Так я и жил. Последствия завоевания нашего Родимого Города чужеземной пропагандой и роскошью, случайные стечения обстоятельств подвели меня к тому, что оказалось настоящим открытием. Без них, что бы сталось с моей жизнью? Так что, по-вашему, мне остается делать здесь — в буро-зеленой магме сельской жизни — вдали от городских истоков этих потрясений, здесь — в трехмерной пресности биологического пространства — вдали от сфотографированных образов моих грез, здесь — в компактной жизненности хлевов и полей — вдали от городских отрывов; что, по-вашему, мне остается делать, как не блевать на все это?
Впрочем, еще более гнусным видится мне поведение некоторых горожан, заблудших в природность по соседству со мной; например, того, кто чуть ли не стал моим тестем, я имею в виду Лё Бестолкуя, который, наглотавшись городской пыли, приезжает сюда возбуждаться по поводу обильной жатвы и грузности виноградных гроздей. По его словам, ему нравятся воздух «больших» просторов, приятный запах растительности и чистота ее физиологии, простота нравов, красота козлобородника, величавость тыкв, петушиный крик по утрам, польза и использование навоза. Что касается меня, то я терплю и жду возвращения. «Ха-ха, — сказал мне этот Лё Куй, — тебе, наверное, здесь здорово не хватает кинематографа, ты ведь ходил туда каждый вечер». И стал намекать, что семейная жизнь избавила бы меня от расходов там и от скуки здесь. Как будто представлял, что я передумаю и возьму в жены его дочь. Как будто представлял, что, в общем-то, и его племянница оказалась совсем недурна. Я ему ответил, что унавоживаю их всех, его и его семью. Он не понял.
А эти поля, эти поля, я их унавоживаю тоже, или, точнее, я бы их унавозил, если бы не знал, что они удобряются экшкрементами. Поля, как и собаки, пожирают дерьмо, вот она, естественная природа! Фу! Природа! Фу! Фу! К счастью, человек существо неестественное. Какую вонючую жизнь пришлось бы нам вести, если бы мы были естественными! А эти поля призывают человека обратно в естественное естество, они его цепляют, хватают, наклоняют, тыкают рожей в зловонную жижу, откуда прет капуста. Фи!

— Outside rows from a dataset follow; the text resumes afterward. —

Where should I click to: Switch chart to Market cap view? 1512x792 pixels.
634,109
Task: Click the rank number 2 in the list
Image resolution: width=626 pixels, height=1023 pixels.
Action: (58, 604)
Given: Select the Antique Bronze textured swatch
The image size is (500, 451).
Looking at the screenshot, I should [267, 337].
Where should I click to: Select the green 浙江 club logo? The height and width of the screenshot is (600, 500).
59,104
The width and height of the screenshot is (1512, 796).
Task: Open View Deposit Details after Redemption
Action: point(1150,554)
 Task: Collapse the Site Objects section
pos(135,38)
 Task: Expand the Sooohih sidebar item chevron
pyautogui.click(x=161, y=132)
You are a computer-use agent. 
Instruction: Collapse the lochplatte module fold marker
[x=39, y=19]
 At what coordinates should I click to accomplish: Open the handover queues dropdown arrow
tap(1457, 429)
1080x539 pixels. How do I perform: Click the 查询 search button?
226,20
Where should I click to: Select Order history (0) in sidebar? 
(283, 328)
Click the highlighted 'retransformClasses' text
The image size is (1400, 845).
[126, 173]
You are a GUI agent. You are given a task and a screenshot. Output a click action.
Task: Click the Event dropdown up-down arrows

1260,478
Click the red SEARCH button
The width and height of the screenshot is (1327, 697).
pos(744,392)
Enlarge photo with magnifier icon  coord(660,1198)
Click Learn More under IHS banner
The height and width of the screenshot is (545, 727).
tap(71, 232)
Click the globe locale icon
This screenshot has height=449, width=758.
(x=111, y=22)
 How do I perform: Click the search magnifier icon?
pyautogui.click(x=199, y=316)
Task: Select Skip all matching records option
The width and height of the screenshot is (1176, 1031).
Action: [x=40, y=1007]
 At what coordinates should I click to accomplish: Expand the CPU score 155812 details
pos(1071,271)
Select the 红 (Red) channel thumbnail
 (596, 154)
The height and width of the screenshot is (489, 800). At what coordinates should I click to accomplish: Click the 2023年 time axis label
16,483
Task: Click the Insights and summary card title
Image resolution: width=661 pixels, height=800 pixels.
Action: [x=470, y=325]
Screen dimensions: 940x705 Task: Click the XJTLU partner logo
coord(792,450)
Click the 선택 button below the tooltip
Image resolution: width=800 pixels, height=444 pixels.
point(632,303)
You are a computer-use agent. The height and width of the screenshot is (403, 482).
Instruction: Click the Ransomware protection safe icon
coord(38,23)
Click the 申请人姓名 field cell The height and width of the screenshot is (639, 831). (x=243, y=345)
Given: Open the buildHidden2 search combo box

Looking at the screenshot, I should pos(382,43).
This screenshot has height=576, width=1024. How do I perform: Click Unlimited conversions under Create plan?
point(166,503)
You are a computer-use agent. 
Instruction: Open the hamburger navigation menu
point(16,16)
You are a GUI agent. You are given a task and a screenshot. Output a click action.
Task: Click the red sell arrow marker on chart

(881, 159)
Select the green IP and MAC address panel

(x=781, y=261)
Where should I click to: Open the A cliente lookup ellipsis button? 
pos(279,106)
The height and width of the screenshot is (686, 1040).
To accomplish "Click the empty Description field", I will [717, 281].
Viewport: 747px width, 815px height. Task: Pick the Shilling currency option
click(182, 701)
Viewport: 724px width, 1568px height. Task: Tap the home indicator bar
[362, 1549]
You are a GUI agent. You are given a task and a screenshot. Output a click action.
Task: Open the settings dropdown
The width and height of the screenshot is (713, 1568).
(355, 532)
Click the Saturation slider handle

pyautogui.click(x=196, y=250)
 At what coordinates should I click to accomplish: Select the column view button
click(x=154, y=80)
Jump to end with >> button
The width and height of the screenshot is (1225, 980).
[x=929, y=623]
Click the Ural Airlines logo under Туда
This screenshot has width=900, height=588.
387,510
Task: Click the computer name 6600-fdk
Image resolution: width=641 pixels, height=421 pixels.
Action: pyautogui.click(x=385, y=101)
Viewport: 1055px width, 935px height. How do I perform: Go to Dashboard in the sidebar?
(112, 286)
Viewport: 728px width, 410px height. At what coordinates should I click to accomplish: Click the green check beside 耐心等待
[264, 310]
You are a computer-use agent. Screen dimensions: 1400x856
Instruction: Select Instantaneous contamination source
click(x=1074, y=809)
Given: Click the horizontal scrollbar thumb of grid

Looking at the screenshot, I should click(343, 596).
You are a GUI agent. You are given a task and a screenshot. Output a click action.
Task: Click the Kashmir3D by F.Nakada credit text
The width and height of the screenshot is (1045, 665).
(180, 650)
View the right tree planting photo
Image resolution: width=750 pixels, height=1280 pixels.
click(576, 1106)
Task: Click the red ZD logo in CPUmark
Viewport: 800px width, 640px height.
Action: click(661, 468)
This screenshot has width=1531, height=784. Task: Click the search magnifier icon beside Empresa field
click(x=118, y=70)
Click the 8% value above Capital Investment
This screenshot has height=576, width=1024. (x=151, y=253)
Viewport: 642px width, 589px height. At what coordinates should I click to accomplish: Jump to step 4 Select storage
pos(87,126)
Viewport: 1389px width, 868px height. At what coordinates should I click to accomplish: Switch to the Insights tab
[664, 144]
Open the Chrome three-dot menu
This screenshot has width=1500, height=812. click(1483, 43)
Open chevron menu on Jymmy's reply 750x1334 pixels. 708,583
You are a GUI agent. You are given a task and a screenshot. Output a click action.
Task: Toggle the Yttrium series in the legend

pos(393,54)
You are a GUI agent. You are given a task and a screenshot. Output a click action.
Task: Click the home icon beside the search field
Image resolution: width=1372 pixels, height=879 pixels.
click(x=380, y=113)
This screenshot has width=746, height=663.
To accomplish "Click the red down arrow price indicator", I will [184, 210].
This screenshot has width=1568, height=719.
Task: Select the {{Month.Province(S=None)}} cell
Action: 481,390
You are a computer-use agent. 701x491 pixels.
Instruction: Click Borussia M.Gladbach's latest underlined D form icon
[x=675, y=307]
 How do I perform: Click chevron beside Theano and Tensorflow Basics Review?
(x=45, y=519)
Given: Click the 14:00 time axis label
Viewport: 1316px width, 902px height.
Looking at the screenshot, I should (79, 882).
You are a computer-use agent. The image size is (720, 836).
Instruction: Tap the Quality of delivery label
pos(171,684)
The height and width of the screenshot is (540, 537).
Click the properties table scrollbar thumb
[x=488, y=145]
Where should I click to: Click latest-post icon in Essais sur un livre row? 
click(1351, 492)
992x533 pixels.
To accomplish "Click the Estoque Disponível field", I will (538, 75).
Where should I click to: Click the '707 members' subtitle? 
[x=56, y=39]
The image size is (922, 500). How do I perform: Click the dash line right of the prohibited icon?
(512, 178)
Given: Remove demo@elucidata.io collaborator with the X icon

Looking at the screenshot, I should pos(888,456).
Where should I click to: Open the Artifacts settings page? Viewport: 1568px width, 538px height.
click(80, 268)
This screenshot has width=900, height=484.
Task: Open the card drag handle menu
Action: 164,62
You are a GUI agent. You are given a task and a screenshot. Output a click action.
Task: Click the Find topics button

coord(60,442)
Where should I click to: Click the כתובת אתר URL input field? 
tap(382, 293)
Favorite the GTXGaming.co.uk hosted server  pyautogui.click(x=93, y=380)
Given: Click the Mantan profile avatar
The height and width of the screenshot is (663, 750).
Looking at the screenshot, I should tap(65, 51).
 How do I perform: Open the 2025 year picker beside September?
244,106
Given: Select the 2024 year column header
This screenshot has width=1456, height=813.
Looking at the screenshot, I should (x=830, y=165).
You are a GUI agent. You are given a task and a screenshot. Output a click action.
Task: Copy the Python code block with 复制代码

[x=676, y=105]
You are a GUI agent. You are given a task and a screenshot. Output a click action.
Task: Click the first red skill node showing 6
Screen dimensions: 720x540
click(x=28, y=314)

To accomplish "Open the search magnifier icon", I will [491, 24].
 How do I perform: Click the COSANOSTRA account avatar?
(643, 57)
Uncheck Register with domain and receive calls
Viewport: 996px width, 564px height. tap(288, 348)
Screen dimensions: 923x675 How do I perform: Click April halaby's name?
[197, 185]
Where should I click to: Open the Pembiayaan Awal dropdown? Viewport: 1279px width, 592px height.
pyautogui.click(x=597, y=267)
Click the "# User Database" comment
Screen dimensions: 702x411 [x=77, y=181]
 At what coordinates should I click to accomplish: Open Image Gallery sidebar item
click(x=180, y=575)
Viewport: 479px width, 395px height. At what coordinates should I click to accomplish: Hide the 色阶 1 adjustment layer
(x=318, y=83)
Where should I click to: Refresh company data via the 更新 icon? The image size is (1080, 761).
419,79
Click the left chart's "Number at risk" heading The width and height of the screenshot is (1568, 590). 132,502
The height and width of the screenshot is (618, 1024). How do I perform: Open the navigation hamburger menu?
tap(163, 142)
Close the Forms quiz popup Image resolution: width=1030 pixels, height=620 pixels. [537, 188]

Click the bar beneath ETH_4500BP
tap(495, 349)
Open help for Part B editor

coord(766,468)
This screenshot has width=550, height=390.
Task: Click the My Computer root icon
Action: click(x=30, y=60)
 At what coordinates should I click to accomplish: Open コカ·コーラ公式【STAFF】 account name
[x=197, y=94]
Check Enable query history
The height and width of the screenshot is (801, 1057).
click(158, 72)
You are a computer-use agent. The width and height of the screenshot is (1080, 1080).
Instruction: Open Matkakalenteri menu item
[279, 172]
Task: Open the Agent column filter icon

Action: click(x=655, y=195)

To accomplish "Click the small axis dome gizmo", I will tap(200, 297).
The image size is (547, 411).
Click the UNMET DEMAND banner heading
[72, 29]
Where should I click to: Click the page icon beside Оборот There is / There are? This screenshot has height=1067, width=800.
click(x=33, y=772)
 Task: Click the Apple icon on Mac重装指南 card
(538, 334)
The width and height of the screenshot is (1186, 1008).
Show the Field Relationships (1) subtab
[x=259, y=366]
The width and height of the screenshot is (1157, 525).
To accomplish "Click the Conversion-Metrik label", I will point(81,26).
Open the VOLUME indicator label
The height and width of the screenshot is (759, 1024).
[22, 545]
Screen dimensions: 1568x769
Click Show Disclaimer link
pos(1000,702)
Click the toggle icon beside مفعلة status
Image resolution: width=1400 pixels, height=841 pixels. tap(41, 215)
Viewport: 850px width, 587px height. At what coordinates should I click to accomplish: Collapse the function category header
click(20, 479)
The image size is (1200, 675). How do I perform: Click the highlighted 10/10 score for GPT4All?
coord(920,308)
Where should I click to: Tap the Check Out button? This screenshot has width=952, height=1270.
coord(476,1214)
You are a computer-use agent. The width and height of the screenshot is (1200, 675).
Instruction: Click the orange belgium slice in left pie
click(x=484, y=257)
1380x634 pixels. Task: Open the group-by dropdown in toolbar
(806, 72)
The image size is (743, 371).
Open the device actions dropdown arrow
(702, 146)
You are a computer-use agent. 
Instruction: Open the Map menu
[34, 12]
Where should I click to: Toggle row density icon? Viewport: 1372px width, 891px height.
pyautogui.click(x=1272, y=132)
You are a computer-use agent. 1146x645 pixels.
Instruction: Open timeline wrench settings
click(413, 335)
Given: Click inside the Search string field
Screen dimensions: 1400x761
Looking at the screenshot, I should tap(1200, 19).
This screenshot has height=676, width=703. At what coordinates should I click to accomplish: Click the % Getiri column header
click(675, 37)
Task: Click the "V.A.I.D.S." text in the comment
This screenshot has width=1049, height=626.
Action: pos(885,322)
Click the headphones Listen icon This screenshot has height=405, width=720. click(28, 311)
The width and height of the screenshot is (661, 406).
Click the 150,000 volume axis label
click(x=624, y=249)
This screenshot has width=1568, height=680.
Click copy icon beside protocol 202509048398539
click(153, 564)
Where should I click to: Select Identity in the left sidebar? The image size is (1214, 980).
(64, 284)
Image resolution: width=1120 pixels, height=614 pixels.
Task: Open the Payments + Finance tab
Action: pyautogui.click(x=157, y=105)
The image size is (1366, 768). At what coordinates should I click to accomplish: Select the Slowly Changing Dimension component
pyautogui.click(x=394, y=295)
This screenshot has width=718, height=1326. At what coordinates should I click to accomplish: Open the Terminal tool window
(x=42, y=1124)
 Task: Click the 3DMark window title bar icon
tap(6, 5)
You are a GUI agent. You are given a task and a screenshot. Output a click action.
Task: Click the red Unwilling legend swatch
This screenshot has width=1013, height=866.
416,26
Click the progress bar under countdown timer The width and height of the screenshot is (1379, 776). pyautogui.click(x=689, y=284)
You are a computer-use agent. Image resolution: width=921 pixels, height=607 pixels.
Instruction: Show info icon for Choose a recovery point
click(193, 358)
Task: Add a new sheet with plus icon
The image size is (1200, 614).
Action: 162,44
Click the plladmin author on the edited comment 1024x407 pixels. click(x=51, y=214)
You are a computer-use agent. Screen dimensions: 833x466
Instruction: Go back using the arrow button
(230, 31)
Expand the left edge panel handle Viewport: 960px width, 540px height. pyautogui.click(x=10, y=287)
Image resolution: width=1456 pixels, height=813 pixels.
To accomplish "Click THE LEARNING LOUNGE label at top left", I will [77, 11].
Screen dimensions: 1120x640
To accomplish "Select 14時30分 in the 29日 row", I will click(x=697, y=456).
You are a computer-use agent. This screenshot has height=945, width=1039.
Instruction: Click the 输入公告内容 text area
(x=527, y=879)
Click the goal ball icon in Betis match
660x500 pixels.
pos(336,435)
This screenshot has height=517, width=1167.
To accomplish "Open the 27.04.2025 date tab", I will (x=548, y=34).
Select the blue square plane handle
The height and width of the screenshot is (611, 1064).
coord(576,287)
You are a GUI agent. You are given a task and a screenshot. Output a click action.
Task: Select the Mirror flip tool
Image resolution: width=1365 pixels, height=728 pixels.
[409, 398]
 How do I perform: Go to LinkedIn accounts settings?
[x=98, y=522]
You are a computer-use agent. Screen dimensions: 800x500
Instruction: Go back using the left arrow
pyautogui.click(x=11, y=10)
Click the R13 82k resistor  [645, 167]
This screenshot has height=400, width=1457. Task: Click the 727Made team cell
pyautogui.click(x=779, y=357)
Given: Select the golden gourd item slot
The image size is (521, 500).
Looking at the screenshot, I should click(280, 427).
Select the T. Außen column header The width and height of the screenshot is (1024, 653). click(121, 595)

Такая жизнь не для меня. Какое счастье, что придумали покрывать улицы булыжниками и асфальтом, что довели борьбу за противоестественную чистоту до того, что преследуют сорняки, пытающиеся пролезть между кафельных плит! А еще то, что специально для нечестивцев выдумали пригороды, дабы в центре города разум смог бы наконец освободиться от биологических привязанностей.
Эти поля, луга, леса, скоро я их уже не увижу, а пока даже не знаю, что именно угнетает меня больше всего. Ибо если первые несут на себе человеческий отпечаток и таким образом выходят за пределы своей животности, то последние источают запах крови, что предпочтительнее запаха услужливого пота. Впрочем, какое мне дело? У меня нет никакого желания выбирать между различными неприязнями. Моя апстрагированная жизнь с трудом приспосабливается как к лесным, так и к агрономическим реалиям. Я не нахожу себя здесь, меж двух внеурбанистических рубежей. Мне нужна красота, но не плотская красота, притирающаяся к животному, а красота статуи
[108]
; красота не какая-то вообще, а специфическая в частности.